The following script was used for all the tests and charts generation:
http://people.canonical.com/~inaddy/lp1328088/make_fake_routers.sh
http://people.canonical.com/~inaddy/lp1328088/parse.py
I measured how many "fake routers" (above script) could be added per
second from 0 to 4000 created routers mark. Using this script and a
git bisect on kernel tree I was led to one specific commit causing
regression: #911af50 "rcu: Provide compile-time control for no-CBs
CPUs". Even Though this change was experimental at that point, it
introduced a performance scalability regression (explained below) that
still last and seems to be the default option for distributions
nowadays.
RCU related code looked like to be responsible for the problem. With
that, every commit from tag v3.8..master that changed any of this
files: "kernel/rcutree.c kernel/rcutree.h kernel/rcutree_plugin.h
include/trace/events/rcu.h include/linux/rcupdate.h" was tested. The
idea was to check performance regression during rcu development. In
the worst case, the regression not being related to rcu, I would still
have data to interpret the performance/scalability regression.

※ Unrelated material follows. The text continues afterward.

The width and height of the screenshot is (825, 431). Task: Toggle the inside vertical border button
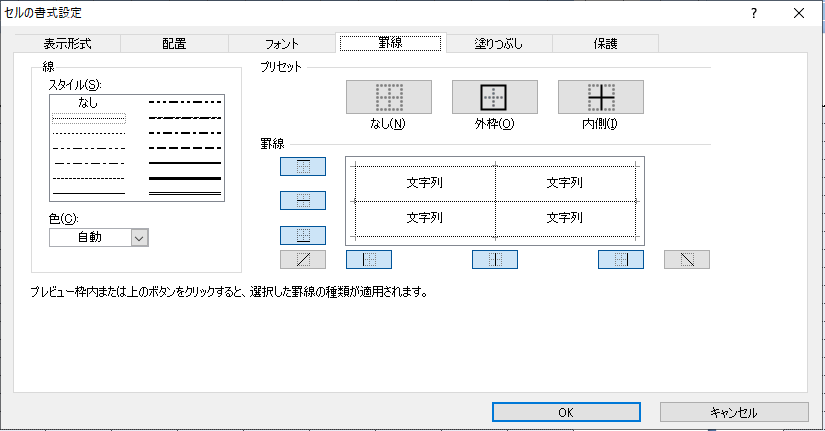(x=494, y=260)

All text below this refer to 2 groups of charts, generated during the
study:
1) Kernel git tags from 3.8 to 3.14.
http://people.canonical.com/~inaddy/lp1328088/charts/250-tag.html
2) Kernel git commits for rcu development (111 commits).
http://people.canonical.com/~inaddy/lp1328088/charts/250.html
Since there was difference in results depending on how many cpus or
how the no-cb cpus were configured, 3 kernel config options were used
on every measure:
- CONFIG_RCU_NOCB_CPU (disabled): nocbno
- CONFIG_RCU_NOCB_CPU_ALL (enabled): nocball
- CONFIG_RCU_NOCB_CPU_NONE (enabled): nocbnone
Obs: For 1 cpu cases: nocbno, nocbnone, nocball behaves the same since
w/ only 1 cpu there is no no-cb cpu
After charts being generated it was clear that NOCB_CPU_ALL (4 cpus)

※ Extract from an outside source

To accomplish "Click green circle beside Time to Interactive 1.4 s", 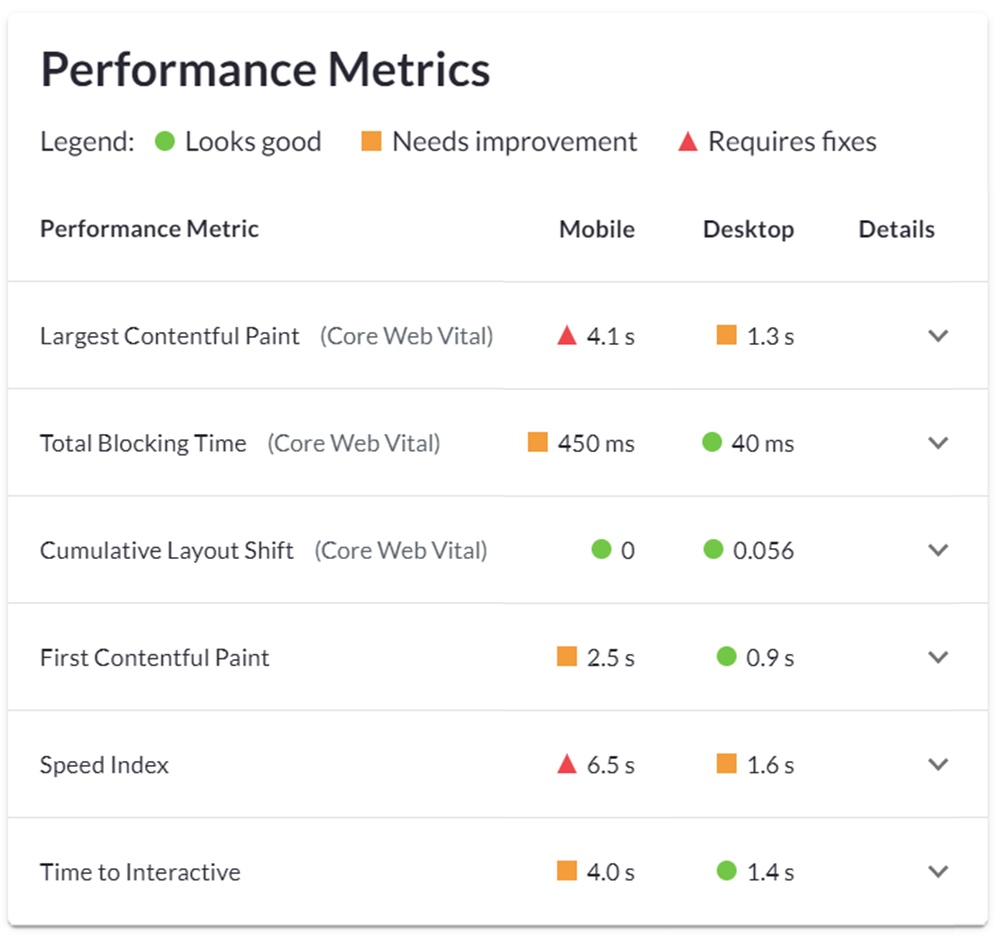I will tap(727, 871).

affected the "fake routers" creation process performance and this
regression continues up to upstream version. It was also clear that,
after commit #911af50, having more than 1 cpu does not improve
performance/scalability for netns, makes it worse.
#911af50
...
+#ifdef CONFIG_RCU_NOCB_CPU_ALL
+ pr_info("\tExperimental no-CBs for all CPUs\n");
+ cpumask_setall(rcu_nocb_mask);
+#endif /* #ifdef CONFIG_RCU_NOCB_CPU_ALL */
...
Comparing standing out points (see charts):
#81e5949 - good
#911af50 - bad
I was able to see that, from the script above, the following lines
causes major impact on netns scalability/performance:
1) ip netns add -> huge performance regression:
1 cpu: no regression
4 cpu: regression for NOCB_CPU_ALL
obs: regression from 250 netns/sec to 50 netns/sec
on 500 netns already created mark
2) ip netns exec -> some performance regression
1 cpu: no regression
4 cpu: regression for NOCB_CPU_ALL
obs: regression from 40 netns (+1 exec per netns
creation) to 20 netns/sec on 500 netns created
mark
# Assumption (to be confirmed)
rcu callbacks being offloaded to other cpus caused regression in
copy_net_ns<-created_new_namespaces or unshare(clone_newnet).